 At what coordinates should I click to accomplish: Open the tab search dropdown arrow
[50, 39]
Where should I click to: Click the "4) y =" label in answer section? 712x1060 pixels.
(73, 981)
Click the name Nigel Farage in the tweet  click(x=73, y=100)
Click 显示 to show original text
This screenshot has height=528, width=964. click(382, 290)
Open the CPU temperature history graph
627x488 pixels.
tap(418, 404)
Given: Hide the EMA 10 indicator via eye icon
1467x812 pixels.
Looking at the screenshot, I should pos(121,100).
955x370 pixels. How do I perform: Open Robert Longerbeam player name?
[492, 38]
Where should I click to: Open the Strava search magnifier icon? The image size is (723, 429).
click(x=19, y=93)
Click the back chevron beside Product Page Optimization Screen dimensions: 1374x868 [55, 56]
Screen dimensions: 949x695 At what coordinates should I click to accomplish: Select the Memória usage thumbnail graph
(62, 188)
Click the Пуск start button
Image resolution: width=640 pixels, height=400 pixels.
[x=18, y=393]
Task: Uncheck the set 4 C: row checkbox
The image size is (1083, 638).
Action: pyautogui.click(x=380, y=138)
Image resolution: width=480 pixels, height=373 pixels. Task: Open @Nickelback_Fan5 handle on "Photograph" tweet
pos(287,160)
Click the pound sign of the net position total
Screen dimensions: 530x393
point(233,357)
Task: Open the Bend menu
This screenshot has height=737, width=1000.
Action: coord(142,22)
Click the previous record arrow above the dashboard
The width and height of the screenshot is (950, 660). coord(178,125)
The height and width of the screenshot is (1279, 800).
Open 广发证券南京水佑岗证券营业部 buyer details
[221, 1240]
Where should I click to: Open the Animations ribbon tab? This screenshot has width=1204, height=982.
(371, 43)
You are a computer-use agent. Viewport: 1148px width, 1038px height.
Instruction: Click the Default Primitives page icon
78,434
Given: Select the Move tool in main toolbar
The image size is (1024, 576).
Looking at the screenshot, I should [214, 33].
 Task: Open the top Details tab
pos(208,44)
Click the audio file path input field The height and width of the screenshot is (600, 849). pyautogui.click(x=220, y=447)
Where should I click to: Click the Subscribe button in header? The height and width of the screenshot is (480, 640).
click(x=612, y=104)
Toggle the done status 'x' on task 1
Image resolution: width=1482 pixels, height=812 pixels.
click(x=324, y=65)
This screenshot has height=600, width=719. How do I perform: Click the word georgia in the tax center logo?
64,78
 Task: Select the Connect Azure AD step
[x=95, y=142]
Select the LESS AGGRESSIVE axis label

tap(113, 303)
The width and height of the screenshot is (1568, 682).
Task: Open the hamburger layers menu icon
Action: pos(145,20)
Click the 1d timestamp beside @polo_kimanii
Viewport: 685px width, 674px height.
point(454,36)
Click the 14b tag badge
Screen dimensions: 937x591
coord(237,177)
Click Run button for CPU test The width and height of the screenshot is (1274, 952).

§ **EXERCISE**:
Starting at the line that contains "Task: Open the top Details tab" and continuing through the end of the material, reproduce the lines with "Subscribe" swapped for "Follow" and everything else unchanged.

§ **IN RESPONSE**:
 Task: Open the top Details tab
pos(208,44)
Click the audio file path input field The height and width of the screenshot is (600, 849). pyautogui.click(x=220, y=447)
Where should I click to: Click the Follow button in header? The height and width of the screenshot is (480, 640).
click(x=612, y=104)
Toggle the done status 'x' on task 1
Image resolution: width=1482 pixels, height=812 pixels.
click(x=324, y=65)
This screenshot has height=600, width=719. How do I perform: Click the word georgia in the tax center logo?
64,78
 Task: Select the Connect Azure AD step
[x=95, y=142]
Select the LESS AGGRESSIVE axis label

tap(113, 303)
The width and height of the screenshot is (1568, 682).
Task: Open the hamburger layers menu icon
Action: pos(145,20)
Click the 1d timestamp beside @polo_kimanii
Viewport: 685px width, 674px height.
point(454,36)
Click the 14b tag badge
Screen dimensions: 937x591
coord(237,177)
Click Run button for CPU test The width and height of the screenshot is (1274, 952).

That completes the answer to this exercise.